# Given request
Decide whether each statement agrees with the text about Thompson and the City, answering yes or no and quoting the words of the text that settle it: (a) The jury received instructions in accordance with CACI No. 4603. (b) The City forfeited its challenge to the special verdict by not objecting to it at trial. (c) The verdicts on Thompson's two claims are inconsistent.
** START OF Text **
The court's comments are problematic, Thompson asserts, because the evidence was undisputed that Thompson had testified favorably for Isabel at her trial, making the lack of any further evidence of his testimony at that trial unnecessary. In addition, the jury's rejection of Thompson's Labor Code claim did not make the verdicts on Thompson's two claims inconsistent. The jury was instructed in accordance with CACI No. 4603 that, to find the City liable on the Labor Code section 1102.5 claim, Thompson was required to prove the City retaliated against him for failing to commit an unlawful act, that is, refusing to provide false testimony at Isabel's trial. The jury could well have found that he did not refuse to provide false testimony, but nonetheless found the City retaliated against him for testifying favorably for Isabel at her trial. In other words, Thompson asserts, the jury's verdict on the two claims was neither inconsistent nor suggested the jury relied on the performance evaluation rather than the trial testimony as the basis for the protected activity.

Thompson's observations are certainly sound. The verdicts are not inconsistent, for the reasons Thompson identifies; nor is it clear the jury found the performance evaluation for Isabel but not Thompson's testimony at Isabel's trial to be protected activity. Nevertheless, without speculating on the reasons the court prefaced its comments with the statements Thompson now challenges as misguided, the trial court explained there remained a good probability the jury found the performance evaluation was protected activity and, because of the omission in the special verdict form, did so without regard to the City's perception.

Thompson's suggestion the City forfeited any challenge to the special verdict by failing to object to it at trial is mistaken. The City properly raised the issue in the motion for new trial (see generally All-West Design, Inc. v. Boozer (1986) 183 Cal.App.3d 1212, 1220 [a challenge to verdict form may be properly raised for first time in a motion for new trial]), and the court was well within its powers to consider it. (See Malkasian v. Irwin (1964) 61 Cal.2d 738, 747 ["If the trial court had denied the new trial such an error [in special verdict form] would be considered waived by failure to object. But the trial court has broad discretion in considering motions for new trial"]; Neal v. Montgomery Elevator Co. (1992) 7 Cal.App.4th 1194, 1199 [same].)
** END OF Text **
** START OF Record list **
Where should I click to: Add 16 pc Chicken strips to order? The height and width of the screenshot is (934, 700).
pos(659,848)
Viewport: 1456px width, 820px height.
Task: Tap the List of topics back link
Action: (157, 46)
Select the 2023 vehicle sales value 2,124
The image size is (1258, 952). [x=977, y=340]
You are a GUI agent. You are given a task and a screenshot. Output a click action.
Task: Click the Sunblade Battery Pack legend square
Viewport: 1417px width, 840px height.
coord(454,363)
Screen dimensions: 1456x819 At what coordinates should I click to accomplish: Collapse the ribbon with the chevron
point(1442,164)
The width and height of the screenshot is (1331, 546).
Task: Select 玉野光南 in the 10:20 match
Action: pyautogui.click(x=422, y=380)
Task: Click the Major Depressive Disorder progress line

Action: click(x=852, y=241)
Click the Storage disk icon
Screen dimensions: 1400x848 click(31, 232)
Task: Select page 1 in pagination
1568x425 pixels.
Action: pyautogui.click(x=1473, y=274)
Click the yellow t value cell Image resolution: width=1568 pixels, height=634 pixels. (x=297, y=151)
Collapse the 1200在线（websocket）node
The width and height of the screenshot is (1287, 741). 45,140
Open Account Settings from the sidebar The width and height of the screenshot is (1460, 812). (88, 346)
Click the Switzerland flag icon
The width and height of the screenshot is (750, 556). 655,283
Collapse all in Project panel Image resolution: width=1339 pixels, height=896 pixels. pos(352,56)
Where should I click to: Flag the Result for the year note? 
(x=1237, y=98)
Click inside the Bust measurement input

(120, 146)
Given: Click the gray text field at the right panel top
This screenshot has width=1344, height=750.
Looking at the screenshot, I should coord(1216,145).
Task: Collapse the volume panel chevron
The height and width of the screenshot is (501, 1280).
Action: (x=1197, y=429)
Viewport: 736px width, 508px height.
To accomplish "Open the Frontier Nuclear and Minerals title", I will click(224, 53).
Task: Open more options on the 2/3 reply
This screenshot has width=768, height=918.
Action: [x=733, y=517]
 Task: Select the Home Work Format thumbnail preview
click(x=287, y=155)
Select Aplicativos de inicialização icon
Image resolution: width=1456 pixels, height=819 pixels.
** END OF Record list **
# Finished task
(a) Yes: "The jury was instructed in accordance with CACI No. 4603"
(b) No: "Thompson's suggestion the City forfeited any challenge to the special verdict by failing to object to it at trial is mistaken."
(c) No: "The verdicts are not inconsistent, for the reasons Thompson identifies"